I know the doctors make a big deal out of this, but it's a pretty thin membrane. I'd just do it myself rather than make a production of it. Sharp doctor's scissors and it shouldn't hurt that much in a willing subject. If you put Orajel on it it would probably be completely numb.


----------



## *guest (Oct 7, 2005)

Quote:


Originally Posted by *pigpokey* 
I know the doctors make a big deal out of this, but it's a pretty thin membrane. I'd just do it myself rather than make a production of it. Sharp doctor's scissors and it shouldn't hurt that much in a willing subject. If you put Orajel on it it would probably be completely numb.

We went ten rounds with tongue tie as an infant, and ended up getting it removed because she couldn't really nurse. I would suggest caution with any home surgery plans. Mouth wounds bleed like crazy, for one, and if you slip up, you really can dramatically affect speech and eating. I am not into blind doctor worship, but after consulting with several LCs, peds, a DMD, and a ped ENT, there is no possible way I'd try it on my own. I don't think they just wanted to dupe me out of a co-pay or anything. There are variations in individual anatomy where the usual "no big deal" does not apply (we got one, unfortunately), and unless you really know what you're doing, I would not suggest anyone even try this route.

OP, if it's not causing a problem, there's nothing wrong with leaving it alone. If your child later feels bad about not being able to lick ice cream or tongue kiss (or other unmentionables, oh my), that's a child who is old enough to ask for medical assistance in the matter.


----------



## brogansmomma (Jan 4, 2006)

I wouldn't try it on my own either. Part of the reason I've waited so long (apart from being a little indecisive) is because over a year old, the ENT puts them under for the few seconds it takes to do it because it is really a delicate procedure; you can't just snip blindly as there are (from what I understand) saliva glands and other not-to-be-messed-with things in the immediate area. Yes, I've heard babies are snipped right in the office (though my aunt, who is a retired nurse-turned-O.R.-supervisor) was shocked to hear that; they ALWAYS put them under at her hospital, baby or toddler (or adult for that matter).

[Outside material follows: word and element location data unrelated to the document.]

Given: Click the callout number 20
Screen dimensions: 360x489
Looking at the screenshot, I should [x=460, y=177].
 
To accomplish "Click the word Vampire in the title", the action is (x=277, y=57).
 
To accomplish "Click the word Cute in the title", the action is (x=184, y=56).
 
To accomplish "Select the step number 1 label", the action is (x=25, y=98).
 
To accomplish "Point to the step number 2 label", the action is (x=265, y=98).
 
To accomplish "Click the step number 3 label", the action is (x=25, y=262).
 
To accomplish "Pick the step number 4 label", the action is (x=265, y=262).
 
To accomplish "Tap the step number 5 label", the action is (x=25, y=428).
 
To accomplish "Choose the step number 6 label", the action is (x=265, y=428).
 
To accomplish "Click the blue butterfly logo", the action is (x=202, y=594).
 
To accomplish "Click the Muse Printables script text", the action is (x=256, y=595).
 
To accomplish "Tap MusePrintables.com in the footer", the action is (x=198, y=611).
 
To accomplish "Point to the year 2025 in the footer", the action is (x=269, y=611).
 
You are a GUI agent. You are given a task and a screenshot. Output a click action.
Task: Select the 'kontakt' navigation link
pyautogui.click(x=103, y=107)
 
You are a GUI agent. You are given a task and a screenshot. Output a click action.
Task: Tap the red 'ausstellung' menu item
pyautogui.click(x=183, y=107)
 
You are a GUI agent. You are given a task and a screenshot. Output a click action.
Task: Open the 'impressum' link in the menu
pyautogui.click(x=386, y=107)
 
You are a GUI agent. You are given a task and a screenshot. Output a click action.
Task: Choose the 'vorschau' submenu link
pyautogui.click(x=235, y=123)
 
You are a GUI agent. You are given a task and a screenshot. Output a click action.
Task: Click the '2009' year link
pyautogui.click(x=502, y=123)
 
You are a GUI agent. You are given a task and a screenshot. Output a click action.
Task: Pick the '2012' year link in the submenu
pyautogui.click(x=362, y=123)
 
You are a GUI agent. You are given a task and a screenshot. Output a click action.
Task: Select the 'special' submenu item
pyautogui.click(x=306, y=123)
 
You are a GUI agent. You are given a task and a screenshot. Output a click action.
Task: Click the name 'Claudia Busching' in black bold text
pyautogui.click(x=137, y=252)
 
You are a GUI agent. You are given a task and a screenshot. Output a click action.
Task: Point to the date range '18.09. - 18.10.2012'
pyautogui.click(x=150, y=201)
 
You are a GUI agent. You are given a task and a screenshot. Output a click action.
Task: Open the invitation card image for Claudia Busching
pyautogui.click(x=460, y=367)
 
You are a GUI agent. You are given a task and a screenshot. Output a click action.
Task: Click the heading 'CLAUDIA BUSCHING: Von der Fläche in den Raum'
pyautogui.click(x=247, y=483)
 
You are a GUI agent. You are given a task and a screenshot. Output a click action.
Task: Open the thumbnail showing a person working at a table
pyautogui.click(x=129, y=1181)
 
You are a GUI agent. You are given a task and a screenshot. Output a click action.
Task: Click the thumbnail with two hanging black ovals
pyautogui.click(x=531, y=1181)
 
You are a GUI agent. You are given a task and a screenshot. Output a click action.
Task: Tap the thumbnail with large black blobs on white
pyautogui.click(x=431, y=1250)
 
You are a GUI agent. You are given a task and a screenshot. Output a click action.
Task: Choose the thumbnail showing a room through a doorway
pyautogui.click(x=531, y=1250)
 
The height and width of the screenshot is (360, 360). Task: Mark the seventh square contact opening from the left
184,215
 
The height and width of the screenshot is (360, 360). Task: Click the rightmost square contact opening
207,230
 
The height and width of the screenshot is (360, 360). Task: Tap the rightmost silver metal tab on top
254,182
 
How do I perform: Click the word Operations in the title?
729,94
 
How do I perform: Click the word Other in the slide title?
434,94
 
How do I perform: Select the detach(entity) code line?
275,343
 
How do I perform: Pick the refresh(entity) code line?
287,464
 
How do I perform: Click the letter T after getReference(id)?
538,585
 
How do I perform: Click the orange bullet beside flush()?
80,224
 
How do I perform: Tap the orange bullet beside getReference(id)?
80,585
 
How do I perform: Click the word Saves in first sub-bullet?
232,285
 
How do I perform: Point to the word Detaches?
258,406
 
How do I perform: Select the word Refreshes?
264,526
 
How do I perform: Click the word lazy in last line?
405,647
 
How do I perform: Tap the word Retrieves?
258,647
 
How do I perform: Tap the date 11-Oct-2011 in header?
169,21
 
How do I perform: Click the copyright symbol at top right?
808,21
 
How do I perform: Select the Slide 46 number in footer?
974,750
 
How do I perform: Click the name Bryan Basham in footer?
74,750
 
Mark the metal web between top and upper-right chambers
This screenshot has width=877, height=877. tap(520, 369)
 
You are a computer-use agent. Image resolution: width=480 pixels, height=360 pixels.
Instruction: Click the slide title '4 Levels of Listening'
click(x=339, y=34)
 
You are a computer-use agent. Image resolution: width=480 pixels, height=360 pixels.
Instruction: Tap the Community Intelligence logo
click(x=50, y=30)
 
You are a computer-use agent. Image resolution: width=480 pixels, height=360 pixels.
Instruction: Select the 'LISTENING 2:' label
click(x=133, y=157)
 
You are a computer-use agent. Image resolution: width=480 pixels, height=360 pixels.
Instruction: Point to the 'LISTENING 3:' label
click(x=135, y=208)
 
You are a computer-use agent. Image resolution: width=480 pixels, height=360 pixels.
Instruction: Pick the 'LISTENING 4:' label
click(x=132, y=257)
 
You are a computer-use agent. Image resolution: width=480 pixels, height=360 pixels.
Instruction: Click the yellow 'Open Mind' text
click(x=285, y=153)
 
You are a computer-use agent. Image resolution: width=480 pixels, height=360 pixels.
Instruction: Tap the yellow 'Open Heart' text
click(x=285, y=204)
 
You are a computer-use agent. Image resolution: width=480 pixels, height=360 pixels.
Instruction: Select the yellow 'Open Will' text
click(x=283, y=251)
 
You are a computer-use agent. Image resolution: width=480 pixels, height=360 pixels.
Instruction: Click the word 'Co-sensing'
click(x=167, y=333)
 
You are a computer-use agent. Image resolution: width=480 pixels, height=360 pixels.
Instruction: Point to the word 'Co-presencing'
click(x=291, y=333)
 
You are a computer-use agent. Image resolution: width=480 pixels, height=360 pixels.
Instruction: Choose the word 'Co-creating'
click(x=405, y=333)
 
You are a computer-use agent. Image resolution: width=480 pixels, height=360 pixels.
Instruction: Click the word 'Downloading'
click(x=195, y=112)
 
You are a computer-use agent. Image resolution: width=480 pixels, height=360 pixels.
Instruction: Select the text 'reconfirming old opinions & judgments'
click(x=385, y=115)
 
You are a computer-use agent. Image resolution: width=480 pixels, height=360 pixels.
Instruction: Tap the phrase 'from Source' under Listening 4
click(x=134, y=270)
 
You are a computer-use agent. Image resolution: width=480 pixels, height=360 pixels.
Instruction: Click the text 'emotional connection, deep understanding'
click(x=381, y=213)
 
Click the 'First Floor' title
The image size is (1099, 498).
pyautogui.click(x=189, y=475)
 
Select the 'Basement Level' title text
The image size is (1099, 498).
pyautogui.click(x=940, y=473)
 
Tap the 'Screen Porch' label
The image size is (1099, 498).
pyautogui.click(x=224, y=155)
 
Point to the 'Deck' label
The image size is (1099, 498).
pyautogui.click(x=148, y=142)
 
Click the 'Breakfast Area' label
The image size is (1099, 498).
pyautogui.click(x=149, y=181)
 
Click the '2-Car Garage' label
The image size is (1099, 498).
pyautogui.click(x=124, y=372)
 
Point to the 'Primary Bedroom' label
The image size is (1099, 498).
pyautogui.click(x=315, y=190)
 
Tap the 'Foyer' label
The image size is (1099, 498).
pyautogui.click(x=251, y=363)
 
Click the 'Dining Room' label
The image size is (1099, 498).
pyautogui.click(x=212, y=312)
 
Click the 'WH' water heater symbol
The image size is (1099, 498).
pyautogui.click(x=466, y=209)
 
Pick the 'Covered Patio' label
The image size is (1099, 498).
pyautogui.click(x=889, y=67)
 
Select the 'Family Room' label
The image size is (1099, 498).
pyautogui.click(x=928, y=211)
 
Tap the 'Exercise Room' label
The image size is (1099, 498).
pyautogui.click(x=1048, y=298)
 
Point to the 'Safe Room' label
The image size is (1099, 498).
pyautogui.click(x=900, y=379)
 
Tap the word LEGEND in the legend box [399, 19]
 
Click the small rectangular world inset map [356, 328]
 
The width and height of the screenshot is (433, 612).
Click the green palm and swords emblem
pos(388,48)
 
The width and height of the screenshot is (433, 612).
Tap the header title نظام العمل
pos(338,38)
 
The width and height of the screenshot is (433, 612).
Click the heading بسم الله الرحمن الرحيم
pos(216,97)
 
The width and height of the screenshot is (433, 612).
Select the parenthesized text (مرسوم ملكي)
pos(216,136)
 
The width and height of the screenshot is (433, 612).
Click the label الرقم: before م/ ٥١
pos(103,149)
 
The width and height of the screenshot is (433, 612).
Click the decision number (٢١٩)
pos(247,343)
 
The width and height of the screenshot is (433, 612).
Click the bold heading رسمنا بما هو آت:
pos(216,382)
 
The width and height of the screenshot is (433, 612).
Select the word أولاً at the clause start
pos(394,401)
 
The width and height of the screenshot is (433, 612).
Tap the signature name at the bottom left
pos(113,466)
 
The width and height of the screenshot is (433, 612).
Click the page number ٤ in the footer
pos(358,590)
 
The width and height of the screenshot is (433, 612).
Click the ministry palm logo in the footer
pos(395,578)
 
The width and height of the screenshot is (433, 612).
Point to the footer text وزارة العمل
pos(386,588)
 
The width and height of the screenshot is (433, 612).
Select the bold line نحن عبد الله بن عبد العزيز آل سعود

Best left to a doctor, I'd say.


----------



## D_McG (Jun 12, 2006)

Quote:


Originally Posted by *pigpokey* 
I know the doctors make a big deal out of this, but it's a pretty thin membrane. I'd just do it myself rather than make a production of it. Sharp doctor's scissors and it shouldn't hurt that much in a willing subject. If you put Orajel on it it would probably be completely numb.









:


----------



## turtlewomyn (Jun 5, 2005)

DD's short frenulum was affecting bfing, so we did have it clipped. During all of our troubles, DH talked to someone who had never had their frenulum clipped, and they got mad at their parents every time they were in a new relationship, because apparently they sucked at kissing, and every new girlfriend told them so. I can imagine what else it would affect.
I do know that they can stretch out over time sometimes too.


----------



## eepster (Sep 20, 2006)

Quote:


Originally Posted by *pigpokey* 
We notched my son's a bit when he was a baby because he couldn't nurse efficiently. He articulates very well for his age so unless it becomes a problem, I'll wait until he's old enough to sit there with his mouth open to snip the rest.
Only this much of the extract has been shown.